Later, John and Kate made their way to County Sligo. First they spent part of a day in Sligo town, enjoying nearby tourist attractions like Mt. Ben Bulben and the burial ground of Irish poet William Butler Yeats. On the way to their next destination, they passed through the town of Ballymote, near their father’s birthplace. John knew that there were families with the surname Farry in Ballymote, and even noticed the name Farry on a couple of shop windows, but nobody was available to chat because the shops were closed. “Undoubtedly the same family as ours although we always spelled our name with an ‘o’ Forry,” he wrote.
Unfortunately for myself and other researchers interested in Ireland, Irish records are scant from before the Irish Civil War (1922–23). In 1922, the Irish Free State Army’s attack on the rebel-occupied Four Courts building in Dublin (home to the Irish Public Records Office) led to an explosion that destroyed nearly a thousand years of records and archives.
I have worked around this by searching for the names of my ancestors on the select list of Irish births and baptisms and the Catholic parish register entries on Ancestry. For researchers with Catholic ancestors, it is good to start by finding out which of the Irish counties the ancestors came from (and also the city, town, or village, if possible) and then search for their names in the parish records within the county.
Farry and Forry sound very similar when pronounced with an Irish accent and there is always the possibility of illiteracy in the family; the distinction has kept me from discovering much about Patrick’s family. (He was generally known as PJ Forry.) I believe, based on messages with an Ancestry member who lives in Sligo, that PJ had a brother named Thomas. The 1911 Ireland census lists Thomas as Thomas Farry, and according to the member’s tree, Thomas’s son Mark emigrated to America. An index to the Boston Passenger Lists says he arrived in 1927 under the name Mark Farry, but I know he later went by Mark Forry.

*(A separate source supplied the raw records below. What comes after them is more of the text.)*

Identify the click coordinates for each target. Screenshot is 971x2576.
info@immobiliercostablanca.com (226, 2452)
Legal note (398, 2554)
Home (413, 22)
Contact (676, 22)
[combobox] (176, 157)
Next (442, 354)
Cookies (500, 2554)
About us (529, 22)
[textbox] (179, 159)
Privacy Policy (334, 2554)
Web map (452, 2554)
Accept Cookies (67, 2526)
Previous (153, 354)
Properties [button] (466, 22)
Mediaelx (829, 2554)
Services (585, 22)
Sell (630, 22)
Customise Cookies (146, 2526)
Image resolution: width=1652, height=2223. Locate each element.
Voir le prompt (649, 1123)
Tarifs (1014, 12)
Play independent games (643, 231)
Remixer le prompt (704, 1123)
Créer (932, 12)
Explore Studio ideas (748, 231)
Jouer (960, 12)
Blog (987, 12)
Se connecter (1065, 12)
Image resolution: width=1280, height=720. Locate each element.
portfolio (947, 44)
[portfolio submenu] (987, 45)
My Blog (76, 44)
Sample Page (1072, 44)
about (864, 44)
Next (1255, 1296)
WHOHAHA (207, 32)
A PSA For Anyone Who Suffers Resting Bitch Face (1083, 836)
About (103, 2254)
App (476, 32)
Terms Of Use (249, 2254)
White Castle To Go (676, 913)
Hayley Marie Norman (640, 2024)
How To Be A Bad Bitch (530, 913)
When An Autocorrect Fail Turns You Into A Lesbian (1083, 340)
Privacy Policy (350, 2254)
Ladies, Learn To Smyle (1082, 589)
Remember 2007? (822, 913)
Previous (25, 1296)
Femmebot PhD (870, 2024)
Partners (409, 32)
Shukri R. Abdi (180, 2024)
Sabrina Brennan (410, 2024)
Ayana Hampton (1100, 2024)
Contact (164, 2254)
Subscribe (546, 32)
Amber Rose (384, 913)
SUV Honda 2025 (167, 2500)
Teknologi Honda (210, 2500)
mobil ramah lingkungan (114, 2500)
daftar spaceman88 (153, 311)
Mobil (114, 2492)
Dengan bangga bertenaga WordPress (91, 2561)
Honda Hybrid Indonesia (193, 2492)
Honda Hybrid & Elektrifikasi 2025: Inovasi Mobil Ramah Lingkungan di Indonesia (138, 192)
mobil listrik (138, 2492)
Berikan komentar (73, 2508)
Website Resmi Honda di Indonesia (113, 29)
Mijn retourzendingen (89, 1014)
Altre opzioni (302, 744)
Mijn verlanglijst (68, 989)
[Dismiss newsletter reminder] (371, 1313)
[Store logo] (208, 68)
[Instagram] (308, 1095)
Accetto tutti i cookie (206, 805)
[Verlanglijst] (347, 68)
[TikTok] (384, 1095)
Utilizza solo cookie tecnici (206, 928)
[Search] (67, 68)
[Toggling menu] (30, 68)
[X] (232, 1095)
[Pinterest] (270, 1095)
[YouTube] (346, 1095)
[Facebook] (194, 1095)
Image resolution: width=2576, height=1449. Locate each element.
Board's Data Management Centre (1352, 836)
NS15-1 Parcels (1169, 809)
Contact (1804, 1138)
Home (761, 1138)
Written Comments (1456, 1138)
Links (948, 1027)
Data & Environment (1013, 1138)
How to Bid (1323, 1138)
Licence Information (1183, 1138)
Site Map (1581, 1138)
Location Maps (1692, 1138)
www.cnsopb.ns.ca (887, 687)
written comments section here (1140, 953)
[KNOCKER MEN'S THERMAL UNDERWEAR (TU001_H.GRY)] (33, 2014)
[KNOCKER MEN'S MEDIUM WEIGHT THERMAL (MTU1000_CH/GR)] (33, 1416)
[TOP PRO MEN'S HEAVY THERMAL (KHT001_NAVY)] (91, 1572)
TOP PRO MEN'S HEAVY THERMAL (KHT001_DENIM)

Farry and Forry sound very similar when pronounced with an Irish accent…
Meanwhile, PJ is listed in United States records as Patrick J. Forry, and he signed his naturalization record as such. At this point, I am not sure whether PJ’s parents (John and Margaret, according to PJ’s marriage record) went by Forry or Farry in Ireland. In my Forry family tree, I list PJ’s father as John Farry/Forry in an attempt to get relevant results. However, they are hard to find, because the surname Farry is common in County Sligo and surrounding areas, and I do not know Margaret’s maiden name or either of their birth dates.
It is hard to know whether an ancestor chose to change their name or whether the name was misspelled at any point upon entry for public records. But despite the frustration, genealogists need to think outside the box and keep trying to find out as much about the ancestor’s family members as possible. The only way to break through a brick wall is to find information, bit by bit.